Key Notes on the Market
- Australia, construction work done q/q declines -2.2%
- UK Q3 GDP unchanged at 0.7%
- ECB Constancio says may considering buying sovereign bonds in Q1 2015
- ECB Constancio says QE needed if balance sheet expansion slows down
- Sovereign bond buys to have implications on exchange rate
- Sovereign bond buys won’t ease fiscal reform pressures on Governments
- ECB’s monetary policy to remain accommodative for extended period of time
- CBI reported sales 27 vs. 28 in November; December expectations rises to 38
- US Durable goods orders m/m 0.4% vs. -0.6%; core durable goods -0.9% vs. 0.5% expectations
- Initial jobless claims +21k to 313k vs. 288k expectations
- Core PCE index m/m 0.2% vs. 0.2%
The European session kicked off with the German import prices m/m declining -0.3%, in line with expectations. The Euro shrugged off the weaker news as ECB Vice President Vitor Constancio was speaking at the FT Banking summit in the UK. Constancio expects to see the ECB purchase sovereign bonds in Q1 of 2015, a view that seems to be quite a contrast to previous speeches by other ECB members such as Yves Mersch who preferred to wait for the current monetary policies to take effect and Jens Weidmann a staunch opponent to QE. While the Euro first remained muted to the comments, the Euro crosses quickly reversed their gains including the EURUSD which made an intra-day high towards 1.2494.
Meanwhile, the European Commission President Jean-Claude Juncker is expected to present his €300 million plan with €21 million earmarked towards a new project called “European Fund for Strategic Investment” or EFSI for short, which is aimed to stimulate growth and jobs via investments. According to Juncker, who took over the presidency quite recently, the EFSI is aimed towards private investors who are able to invest 15 times the allotted money in an effort to reduce burden on national governments. Juncker expects the new plan will have a net effect of €315 billion and is expected to be operational by 2015, should the plan be approved.
The Australian dollar, which was showing mild signs of strength gave up its gains across the board and fell to 10 year lows against the US Dollar, trading below the 0.85 handle. Most of the AUD crosses gained early into this morning trading session.
The much anticipated second estimate for the Q3 GDP showed no change with third quarter GDP at 0.7%. However, the devil was in the details. Government spending increased more than expected to 1.1% while total business investment on a quarterly basis fell -0.7%. Exports also declined -0.4% while imports increased 1.4%.
The Cable fell below 1.57 handle on the weaker sub headlines but broadly, the GBP was largely unchanged on the news.

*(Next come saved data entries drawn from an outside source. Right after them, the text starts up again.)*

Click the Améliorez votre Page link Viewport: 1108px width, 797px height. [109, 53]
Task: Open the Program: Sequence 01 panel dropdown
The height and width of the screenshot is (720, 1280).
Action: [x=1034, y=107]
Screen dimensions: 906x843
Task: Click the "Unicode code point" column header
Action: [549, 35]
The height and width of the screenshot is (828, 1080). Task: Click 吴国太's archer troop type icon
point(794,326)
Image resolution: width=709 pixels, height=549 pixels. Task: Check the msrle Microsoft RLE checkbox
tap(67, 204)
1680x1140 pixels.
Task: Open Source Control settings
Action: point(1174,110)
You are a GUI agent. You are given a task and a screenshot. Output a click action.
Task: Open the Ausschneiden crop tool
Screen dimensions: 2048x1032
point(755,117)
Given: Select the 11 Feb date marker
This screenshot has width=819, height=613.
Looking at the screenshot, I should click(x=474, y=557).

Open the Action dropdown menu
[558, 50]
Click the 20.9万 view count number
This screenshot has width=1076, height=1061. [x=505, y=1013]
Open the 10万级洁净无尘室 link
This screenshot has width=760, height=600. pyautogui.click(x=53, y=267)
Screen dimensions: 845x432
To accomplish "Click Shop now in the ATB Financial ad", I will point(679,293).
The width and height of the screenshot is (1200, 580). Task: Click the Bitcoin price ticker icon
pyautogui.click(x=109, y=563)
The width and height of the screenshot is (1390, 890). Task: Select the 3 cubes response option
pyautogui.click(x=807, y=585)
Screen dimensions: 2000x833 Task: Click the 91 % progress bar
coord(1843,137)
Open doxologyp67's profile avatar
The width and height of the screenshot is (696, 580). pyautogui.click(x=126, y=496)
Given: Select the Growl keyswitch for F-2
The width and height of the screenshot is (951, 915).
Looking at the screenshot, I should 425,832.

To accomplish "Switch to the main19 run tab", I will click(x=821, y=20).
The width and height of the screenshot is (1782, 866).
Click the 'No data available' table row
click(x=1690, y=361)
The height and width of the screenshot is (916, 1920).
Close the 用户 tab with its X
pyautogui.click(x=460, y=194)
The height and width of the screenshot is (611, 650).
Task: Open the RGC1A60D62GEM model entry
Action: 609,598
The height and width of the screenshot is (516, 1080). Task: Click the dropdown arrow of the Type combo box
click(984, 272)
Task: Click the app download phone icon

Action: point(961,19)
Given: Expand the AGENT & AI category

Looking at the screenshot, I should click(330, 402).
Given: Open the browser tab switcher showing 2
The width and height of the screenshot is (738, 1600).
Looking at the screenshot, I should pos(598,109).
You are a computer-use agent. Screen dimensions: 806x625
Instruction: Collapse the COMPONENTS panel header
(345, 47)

The Sterling crosses however managed to turn around later with GBPAUD, GBPCHF and GBPJPY making relatively quick gains across the board, as noted in our pre-GDP release article.
The UK CBI quarterly measure saw business confidence decline to its weakest levels in a year. The CBI reported sales dropped to 27 vs. expectations of 28 and down from 31 previously, while December sales expectations grew to 38 vs. 31 in November.
The US session will see lots of data coming out ahead of the Thanksgiving holiday tomorrow.
Weekly jobless claims rose by 21k to 313k, more than the expected 288k claims for the week ending November 22nd. Continuing claims however dropped -17k to 2.316million.
The October durable goods orders rose 0.4%, rebounding after two months of declining. However durable goods excluding transport declined -0.9%, suggesting an overall weakness and could possibly affect the 4th quarter GDP.
Later in the day, Chicago PMI and final UoM consumer confidence and inflation expectations are due to be released followed by new and pending home sales data.